BR: And do you believe the messages sent through your lyrics with The King Blues, such as the state of jobs in this country, will still come across in the same manner with this new project?

ITCH: The core of the philosophies behind The King Blues are the same things I still believe in – love mainly. It’s the motivation for everything.

BR: You released ‘Manifesto’ as a free download, what’s your thinking behind this? Do you think more artists should make their music more readily available to potential fans?

ITCH: I personally just wanted to get music out there so people could hear it. What other artists do is up to them, there’s probably too much free music about nowadays, it can be a bombardment but I was in a lucky enough position that the label were down with me releasing 2 EPs for free so I thought it’d be cool.

BR: The songs on ‘Manifesto’ feel quite dub influenced; what, music or otherwise, would you say influenced you while writing this record?

ITCH: Hip hop, punk rock and reggae are really at the core of what I love, as a lyricist, anything that makes me feel any emotion I grab with both hands. We wrote and recorded 3-4 songs a day when we were in the studio so we just went at it hard, we didn’t give ourselves time to sit around and talk ourselves out of doing anything weird so we just saw everything through to the end. It was really liberating for me, now I feel I can write about anything and put my stamp on it.

BR: Your first Single ‘Spooky Kids’ feels much darker than The King Blues, what spurred on this change?

ITCH: The whole reason for me doing this was that I wanted to do something different to The King Blues. I’ve always loved darker music; and I love positive, life affirming music too. I just wanted to try out everything and not limit myself.

BR: Your tracks, such as ‘London Is Burning’ contain a lot of expletives, how do you think the radio stations will take this? Or people in general?

ITCH: I don’t give a fuck.

BR: You have an extensive tour coming up, including the Vans Warped Tour in America; how are you feeling about getting on the road?

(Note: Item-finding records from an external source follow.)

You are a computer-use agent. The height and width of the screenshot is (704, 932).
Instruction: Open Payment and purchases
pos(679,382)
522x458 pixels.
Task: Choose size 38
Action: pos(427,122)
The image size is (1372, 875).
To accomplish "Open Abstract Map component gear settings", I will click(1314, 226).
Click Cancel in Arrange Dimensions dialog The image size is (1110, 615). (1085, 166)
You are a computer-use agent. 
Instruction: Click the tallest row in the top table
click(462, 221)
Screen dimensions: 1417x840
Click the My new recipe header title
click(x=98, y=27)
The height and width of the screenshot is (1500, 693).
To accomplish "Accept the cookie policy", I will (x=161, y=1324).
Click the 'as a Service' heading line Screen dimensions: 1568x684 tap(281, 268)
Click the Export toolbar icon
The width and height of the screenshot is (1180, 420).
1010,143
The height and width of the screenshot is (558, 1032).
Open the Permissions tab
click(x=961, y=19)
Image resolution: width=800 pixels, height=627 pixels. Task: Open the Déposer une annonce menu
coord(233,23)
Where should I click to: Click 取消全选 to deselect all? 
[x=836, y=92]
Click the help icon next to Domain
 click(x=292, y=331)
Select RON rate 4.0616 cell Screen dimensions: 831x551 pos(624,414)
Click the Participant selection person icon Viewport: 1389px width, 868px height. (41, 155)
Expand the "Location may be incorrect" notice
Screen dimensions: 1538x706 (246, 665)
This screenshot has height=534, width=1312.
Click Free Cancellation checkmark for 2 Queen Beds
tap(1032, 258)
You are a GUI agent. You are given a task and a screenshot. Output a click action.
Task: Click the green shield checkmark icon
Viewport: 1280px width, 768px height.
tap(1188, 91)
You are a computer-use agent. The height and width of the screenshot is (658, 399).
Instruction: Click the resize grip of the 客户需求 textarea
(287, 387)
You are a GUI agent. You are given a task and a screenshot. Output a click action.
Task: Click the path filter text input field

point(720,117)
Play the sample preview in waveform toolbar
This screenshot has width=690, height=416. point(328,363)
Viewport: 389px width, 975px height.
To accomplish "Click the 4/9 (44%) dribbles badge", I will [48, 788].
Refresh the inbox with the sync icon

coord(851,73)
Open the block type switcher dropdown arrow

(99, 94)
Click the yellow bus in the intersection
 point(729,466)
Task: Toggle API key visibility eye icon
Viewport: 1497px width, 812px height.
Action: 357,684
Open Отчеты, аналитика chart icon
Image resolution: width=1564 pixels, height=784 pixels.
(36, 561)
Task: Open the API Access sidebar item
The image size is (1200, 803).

Where are you most looking forward to playing?

ITCH: I’m really excited to get back on the road, it’d been a year since I’d been on tour and I wasn’t sure if I even wanted to do it anymore, if I just wanted to stay in the studio but on the first night when I got the mic in my hand and felt the power and the rush again I knew where I wanted to be. I’ve never toured America soIi’m looking forward to that a lot.

BR: And any other plans for the future we should look out for?

ITCH: My album’s dropping in May, it’s been a long time coming and I can’t wait for people to hear it.


Itch’s EP, ‘Manifesto Pt.1: How to Fucking Rule at Life’ is out now on Red Bull Records.